“Abortion Kills Children” their signs say. They are the indefatigable pro-lifers (or “anti-choicers”) who “peacefully” protest the barbaric practice of elective abortion in communities across America. Here in Rockford, they line up outside the Ft. Turner building (fittingly, an abandoned public school), carrying signs and sometimes more. While Dr. Richard Ragsdale celebrates the modern sacrament of death inside, on the outside a peculiar activity occurs. A grown man holds a baby doll in his hands and proceeds to stab it before women entering the clinic as well as before passersby (and their children). The doll gushes red “blood,” as the meatbaster, filled with dyed liquid and concealed in the toy, is employed by the protester.
A colorful continuum of anti-abortionists has emerged from the Christian right. On one end are the dear ladies of the church auxiliary who hold signs at the annual “life chain” and volunteer as counselors at the crisis pregnancy center. On the other end are those who find abortionists in their crosshairs and squeeze the trigger, believing that they are—in the spirit of Dietrich Bonhoeffer—stopping the hands of an assassin. Between the two are those whose civil disobedience stops short of murder and assault, but extends to trespassing, resisting arrest, and disturbing the peace. They are fond of holding up graphic and hideous posters of mutilated babies who have been salined or suctioned to death. Tiny, mangled, two-dimensional limbs and torsos are thrust into the faces of young women in an effort to dissuade them from entering the clinic. And, by the way, the clergyman’s sign reminds, “Jesus heals and forgives.”
Today’s thought police would have us believe that anti-abortion rhetoric is the equivalent of an act of violence against women. But the acrimony and hostility of “pro-choicers” do not absolve the Christian right of committing public acts of indecency. What justifies the display of children, made in the image of God but defiled by man, on the posters and pamphlets of pro-lifers? Is this pornography somehow justifiable because it serves a higher purpose? Does the end of stopping the killing of children justify the means of civil disobedience?
It does not, for the purpose is not higher, nor are the means acceptable, particularly in light of the unbiblical and historically false notions upon which they are based.

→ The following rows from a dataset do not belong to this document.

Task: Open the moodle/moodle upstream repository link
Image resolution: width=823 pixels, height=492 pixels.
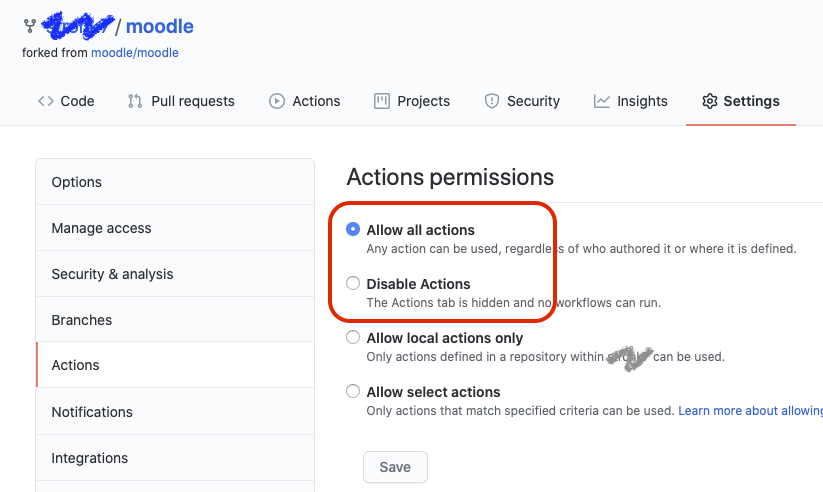Action: tap(134, 52)
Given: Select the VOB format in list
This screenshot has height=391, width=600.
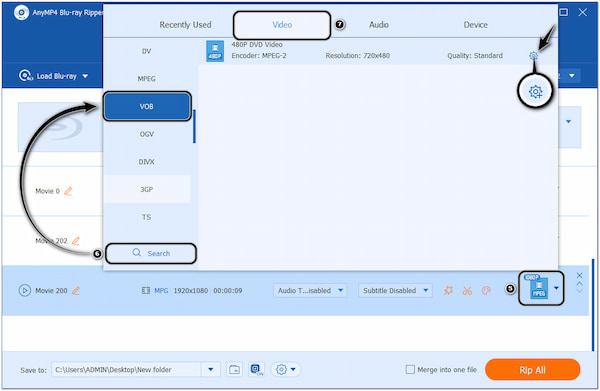Looking at the screenshot, I should (147, 106).
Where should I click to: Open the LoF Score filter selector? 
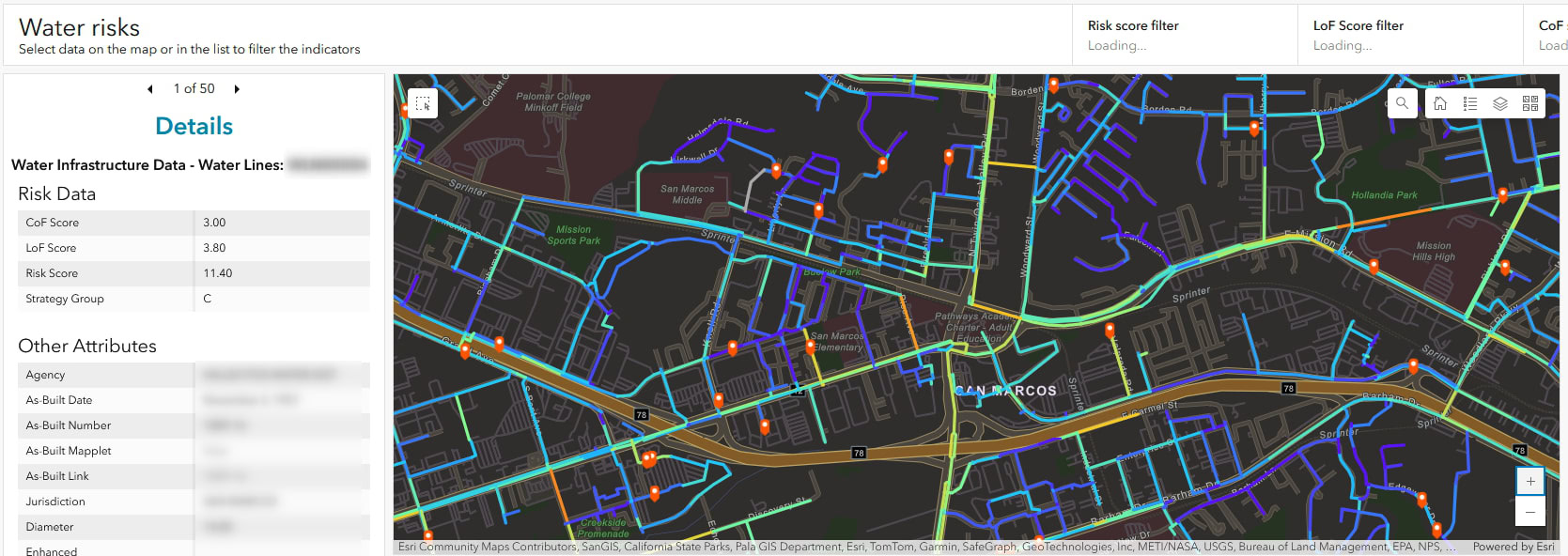click(x=1409, y=36)
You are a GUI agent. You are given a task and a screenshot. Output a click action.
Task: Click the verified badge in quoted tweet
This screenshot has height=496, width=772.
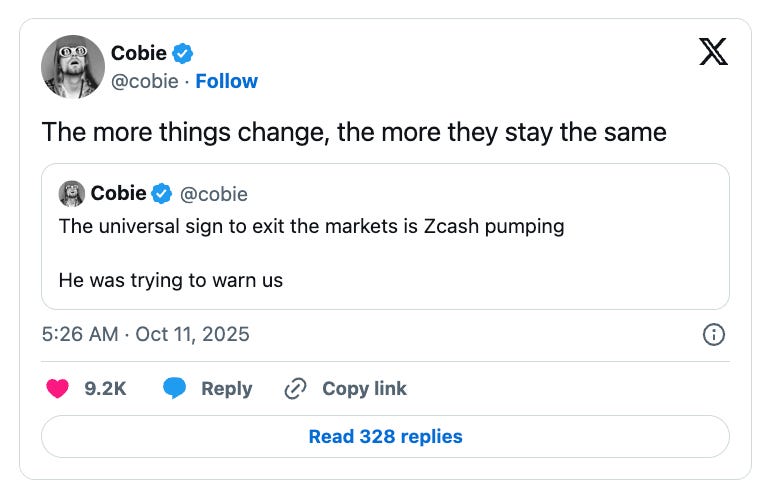pyautogui.click(x=162, y=193)
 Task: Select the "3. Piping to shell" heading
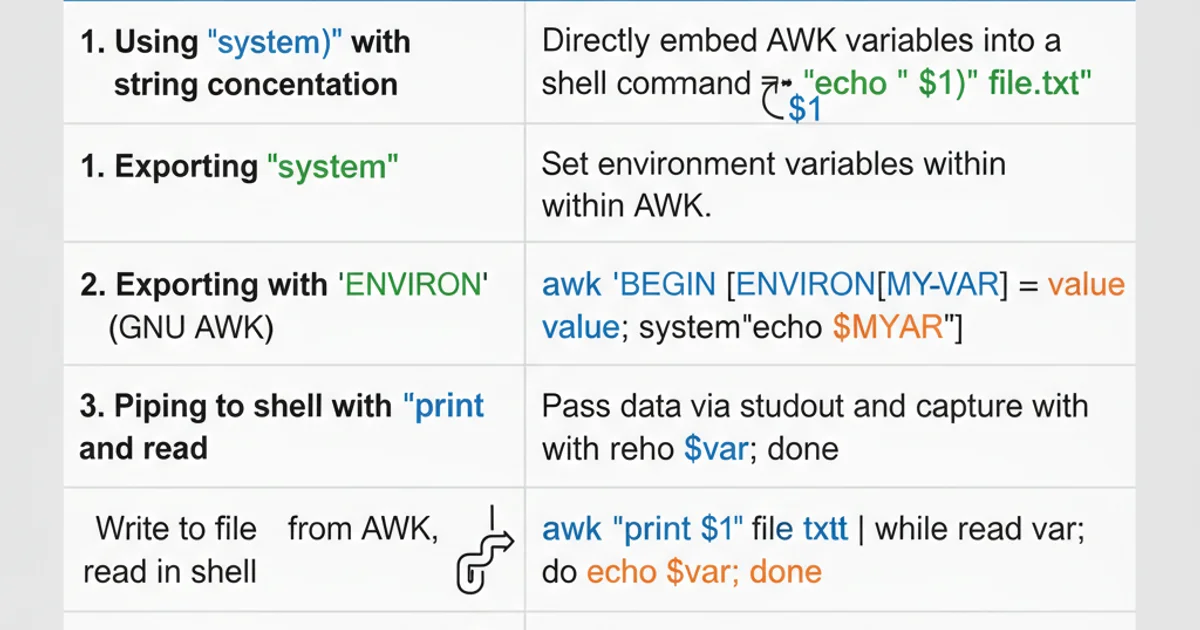pos(282,406)
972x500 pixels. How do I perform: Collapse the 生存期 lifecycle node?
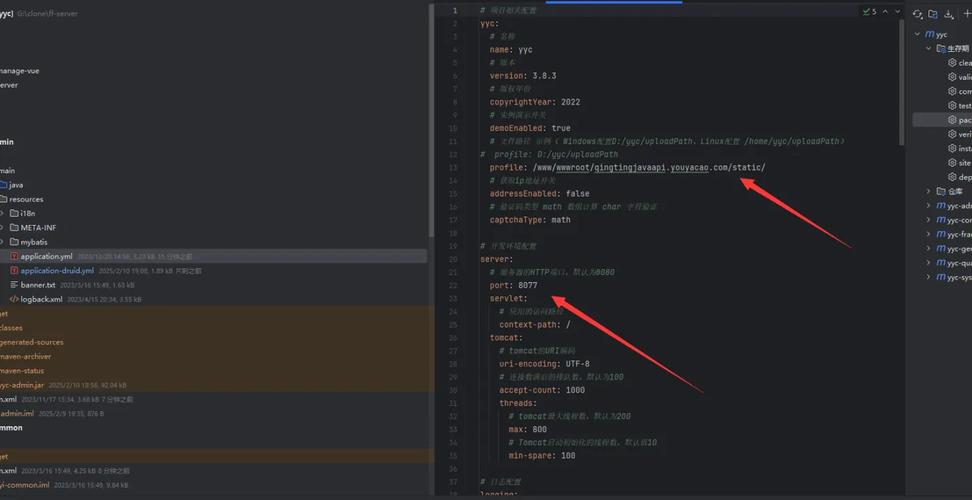929,48
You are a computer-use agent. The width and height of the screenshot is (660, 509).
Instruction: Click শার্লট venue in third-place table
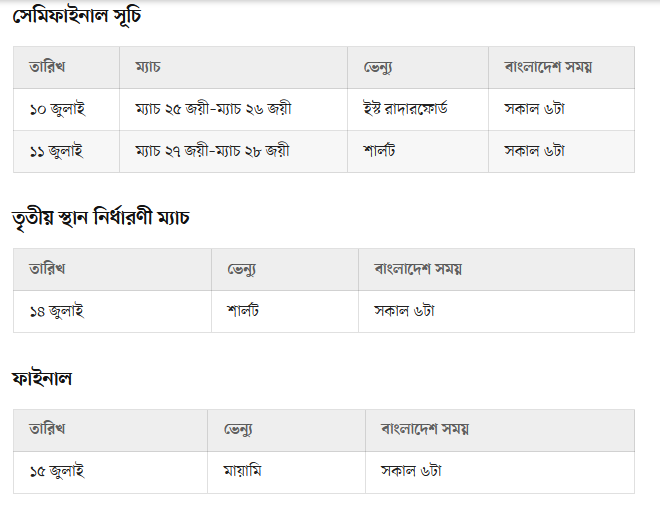point(285,312)
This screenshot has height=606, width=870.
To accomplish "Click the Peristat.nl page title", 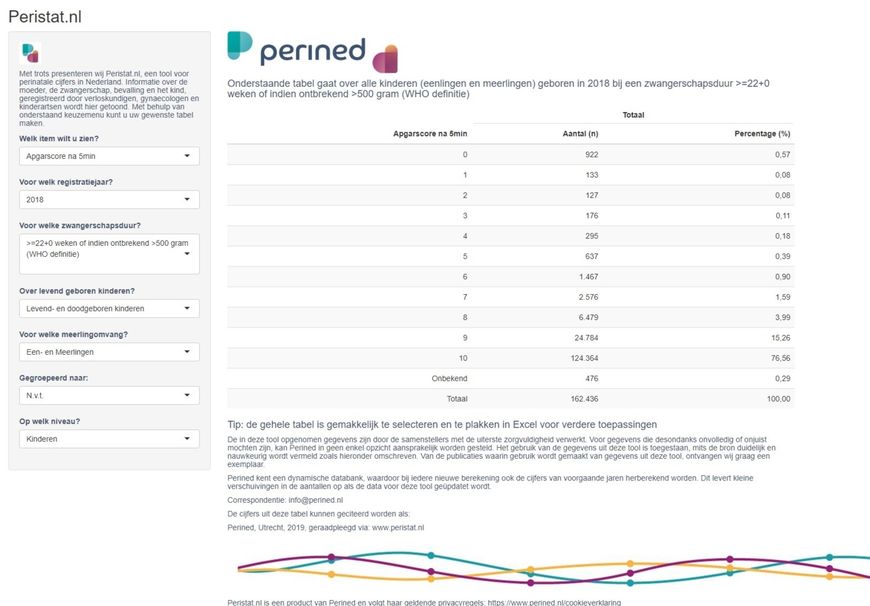I will point(45,17).
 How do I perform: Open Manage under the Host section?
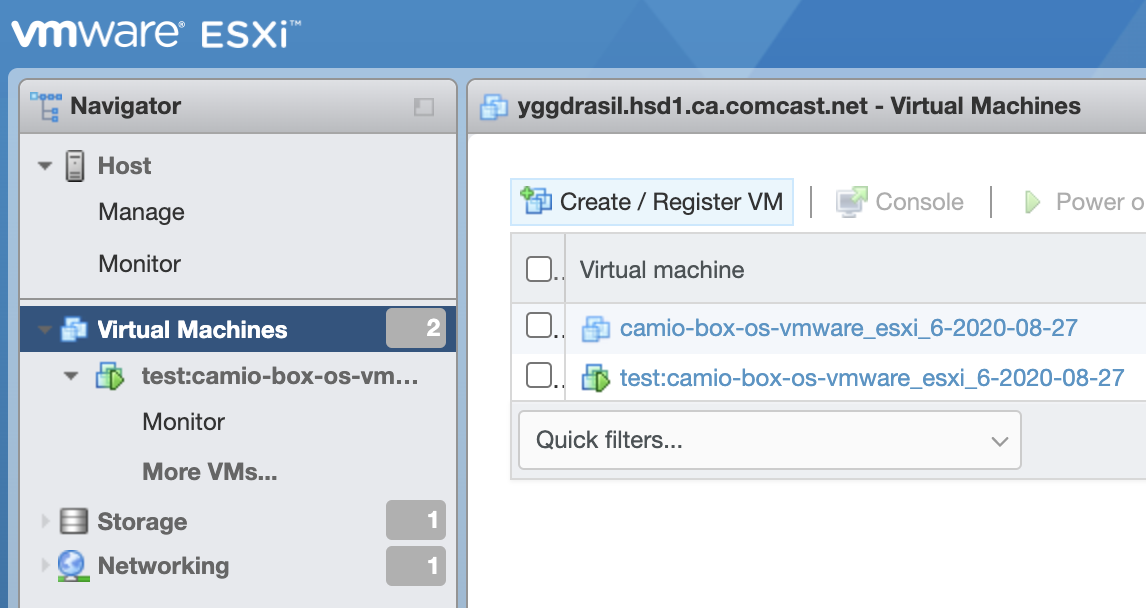coord(140,211)
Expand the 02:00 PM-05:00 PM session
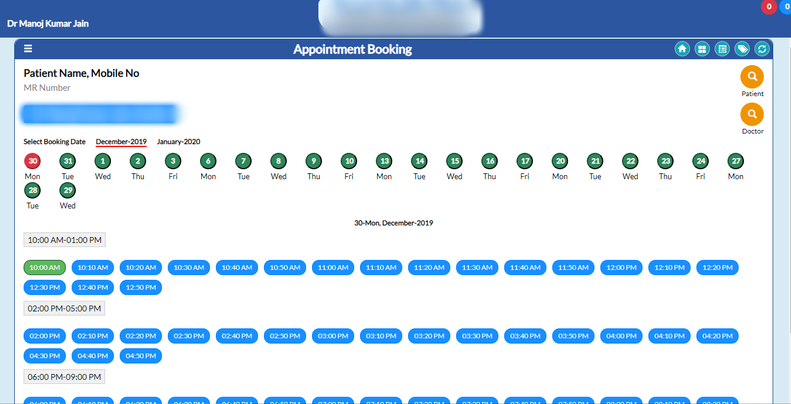The image size is (791, 404). coord(64,309)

When pagans go to slaughter their own children, individual Christians are not commanded to intervene, either by force or peaceably, if “peaceably” means breaking the law. Stopping the hands of a murderer is in the power of the executive branch and is based on the law (which currently permits, and often funds, abortion on demand). Self-defense is also permitted, but that only covers oneself (which includes one’s wife and children).
The pro-life movement perpetuates the myth of the “great Christian America” to which we must return. “God is going to judge us if we do not end abortion in America.” By the time of this nation’s founding. Western civilization was entering its post-Christian era. The Puritans’ false identification of their “city on a hill” as the modern-day Israel was quickly secularized by enlightened deists whose Manifest Destiny was not uniquely Christian. Perhaps God is judging us by allowing abortion.
“If only we could pass a ban on abortion through Congress,” pro-lifers often lament. This emphasis on political action permeates the pro-life movement and carries the same sentiment formerly attached to civil-rights legislation. Prohibition, and gun laws. But an amendment to the Constitution does not compare with an empowered local government and morally just citizens who could refuse to let abortuary employees shop in their stores, dine in their restaurants, buy homes, and license their “clinics” (or live, for that matter, if local governments and laws were established to be Christian).
By majority, America is pro-choice. This fact should drive every Christian who recognizes the evil of murdering children to fight for local rights—or secession. Instead, Christians turn to the same “big government” they claim to loathe (when it disappoints them) and to shocking, immoral images and propaganda, designed not to convert unbelievers or placard natural law, but to invoke the “feel, don’t think” mentality of post-Christian pop culture. Gutting a baby doll in public is not a proclamation of the Gospel; it will not convert pagans on their way to murder their children; and it should not be tolerated by Christians, who should heed the prophet Nathan’s rebuke to David: “You have given the Lord’s enemies cause to blaspheme.”